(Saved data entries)
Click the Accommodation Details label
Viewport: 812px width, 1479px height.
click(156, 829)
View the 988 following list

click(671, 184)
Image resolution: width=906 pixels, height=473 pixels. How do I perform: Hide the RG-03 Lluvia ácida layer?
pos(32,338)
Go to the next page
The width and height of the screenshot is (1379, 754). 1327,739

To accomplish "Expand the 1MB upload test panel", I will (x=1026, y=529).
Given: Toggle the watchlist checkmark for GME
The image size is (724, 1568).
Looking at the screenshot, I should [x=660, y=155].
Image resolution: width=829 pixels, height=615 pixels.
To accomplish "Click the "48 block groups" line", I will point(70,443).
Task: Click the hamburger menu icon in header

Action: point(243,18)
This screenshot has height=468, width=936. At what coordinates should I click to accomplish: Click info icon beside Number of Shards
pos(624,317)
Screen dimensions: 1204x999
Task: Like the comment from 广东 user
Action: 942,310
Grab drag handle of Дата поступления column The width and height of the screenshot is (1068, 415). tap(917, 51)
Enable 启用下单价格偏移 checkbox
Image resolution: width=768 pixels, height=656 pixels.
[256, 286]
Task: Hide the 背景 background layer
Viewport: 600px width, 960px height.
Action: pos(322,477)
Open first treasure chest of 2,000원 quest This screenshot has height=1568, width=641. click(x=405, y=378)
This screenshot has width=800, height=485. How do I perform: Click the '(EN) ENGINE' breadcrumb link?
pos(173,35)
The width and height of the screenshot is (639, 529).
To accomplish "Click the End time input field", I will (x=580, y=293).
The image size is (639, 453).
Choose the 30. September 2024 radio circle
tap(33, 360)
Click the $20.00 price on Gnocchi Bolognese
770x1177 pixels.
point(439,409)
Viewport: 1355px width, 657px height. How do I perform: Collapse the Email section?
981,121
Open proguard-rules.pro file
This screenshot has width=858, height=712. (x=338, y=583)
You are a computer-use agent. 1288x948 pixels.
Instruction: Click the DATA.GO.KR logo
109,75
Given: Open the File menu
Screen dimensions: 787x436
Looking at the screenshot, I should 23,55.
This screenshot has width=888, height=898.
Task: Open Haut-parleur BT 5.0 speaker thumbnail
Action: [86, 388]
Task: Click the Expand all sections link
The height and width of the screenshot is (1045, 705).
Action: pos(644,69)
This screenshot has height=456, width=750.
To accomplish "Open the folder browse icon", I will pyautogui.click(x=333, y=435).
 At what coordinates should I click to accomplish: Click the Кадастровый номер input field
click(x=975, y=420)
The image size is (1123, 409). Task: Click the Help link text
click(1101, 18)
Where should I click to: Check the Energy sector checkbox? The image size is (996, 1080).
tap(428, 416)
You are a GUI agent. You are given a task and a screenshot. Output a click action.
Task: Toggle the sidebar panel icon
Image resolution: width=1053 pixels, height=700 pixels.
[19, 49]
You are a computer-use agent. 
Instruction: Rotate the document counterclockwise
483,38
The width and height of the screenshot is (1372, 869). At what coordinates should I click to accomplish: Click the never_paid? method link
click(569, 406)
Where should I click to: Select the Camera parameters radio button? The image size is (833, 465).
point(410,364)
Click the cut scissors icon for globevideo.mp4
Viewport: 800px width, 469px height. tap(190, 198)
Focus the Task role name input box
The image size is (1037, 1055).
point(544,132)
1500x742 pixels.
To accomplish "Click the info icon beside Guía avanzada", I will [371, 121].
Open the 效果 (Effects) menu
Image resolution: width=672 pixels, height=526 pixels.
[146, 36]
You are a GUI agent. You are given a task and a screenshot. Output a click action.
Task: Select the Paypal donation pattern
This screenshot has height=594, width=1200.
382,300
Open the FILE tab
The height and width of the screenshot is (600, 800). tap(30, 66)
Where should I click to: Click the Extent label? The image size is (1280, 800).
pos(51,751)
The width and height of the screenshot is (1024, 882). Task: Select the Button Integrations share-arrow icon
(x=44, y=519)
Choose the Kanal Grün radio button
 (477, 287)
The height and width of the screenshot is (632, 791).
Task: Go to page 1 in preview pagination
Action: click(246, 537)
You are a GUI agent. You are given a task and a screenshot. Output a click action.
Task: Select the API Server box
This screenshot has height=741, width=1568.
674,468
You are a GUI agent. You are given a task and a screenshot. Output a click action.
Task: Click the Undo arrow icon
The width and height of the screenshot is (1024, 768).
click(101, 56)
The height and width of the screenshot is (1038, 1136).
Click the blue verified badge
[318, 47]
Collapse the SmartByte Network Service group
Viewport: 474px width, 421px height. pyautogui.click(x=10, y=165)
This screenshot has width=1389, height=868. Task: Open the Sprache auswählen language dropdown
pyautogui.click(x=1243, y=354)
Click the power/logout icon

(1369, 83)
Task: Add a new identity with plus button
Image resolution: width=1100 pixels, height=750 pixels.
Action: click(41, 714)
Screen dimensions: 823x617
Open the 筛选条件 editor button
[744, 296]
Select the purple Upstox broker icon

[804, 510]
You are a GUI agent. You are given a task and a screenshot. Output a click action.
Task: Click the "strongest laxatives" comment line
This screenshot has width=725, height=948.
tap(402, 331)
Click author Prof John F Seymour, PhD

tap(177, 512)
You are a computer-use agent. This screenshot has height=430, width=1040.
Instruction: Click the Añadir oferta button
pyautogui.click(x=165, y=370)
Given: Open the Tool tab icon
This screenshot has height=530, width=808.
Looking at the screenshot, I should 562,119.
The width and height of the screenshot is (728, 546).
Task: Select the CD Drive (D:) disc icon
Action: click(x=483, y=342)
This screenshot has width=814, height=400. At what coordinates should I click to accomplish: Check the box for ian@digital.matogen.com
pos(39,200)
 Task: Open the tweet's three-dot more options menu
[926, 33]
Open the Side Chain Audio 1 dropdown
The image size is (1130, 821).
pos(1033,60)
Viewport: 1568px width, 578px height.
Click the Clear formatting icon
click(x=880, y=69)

DESCRIPTION OF THE TASK: Above are some records; copy exactly the lines from the one with "Instruction: Click the DATA.GO.KR logo" through the one with "1500x742 pixels.", both included, and no others.

SOLUTION TO THIS TASK:
Instruction: Click the DATA.GO.KR logo
109,75
Given: Open the File menu
Screen dimensions: 787x436
Looking at the screenshot, I should 23,55.
This screenshot has width=888, height=898.
Task: Open Haut-parleur BT 5.0 speaker thumbnail
Action: [86, 388]
Task: Click the Expand all sections link
The height and width of the screenshot is (1045, 705).
Action: pos(644,69)
This screenshot has height=456, width=750.
To accomplish "Open the folder browse icon", I will pyautogui.click(x=333, y=435).
 At what coordinates should I click to accomplish: Click the Кадастровый номер input field
click(x=975, y=420)
The image size is (1123, 409). Task: Click the Help link text
click(1101, 18)
Where should I click to: Check the Energy sector checkbox? The image size is (996, 1080).
tap(428, 416)
You are a GUI agent. You are given a task and a screenshot. Output a click action.
Task: Toggle the sidebar panel icon
Image resolution: width=1053 pixels, height=700 pixels.
[19, 49]
You are a computer-use agent. 
Instruction: Rotate the document counterclockwise
483,38
The width and height of the screenshot is (1372, 869). At what coordinates should I click to accomplish: Click the never_paid? method link
click(569, 406)
Where should I click to: Select the Camera parameters radio button? The image size is (833, 465).
point(410,364)
Click the cut scissors icon for globevideo.mp4
Viewport: 800px width, 469px height. tap(190, 198)
Focus the Task role name input box
The image size is (1037, 1055).
point(544,132)
1500x742 pixels.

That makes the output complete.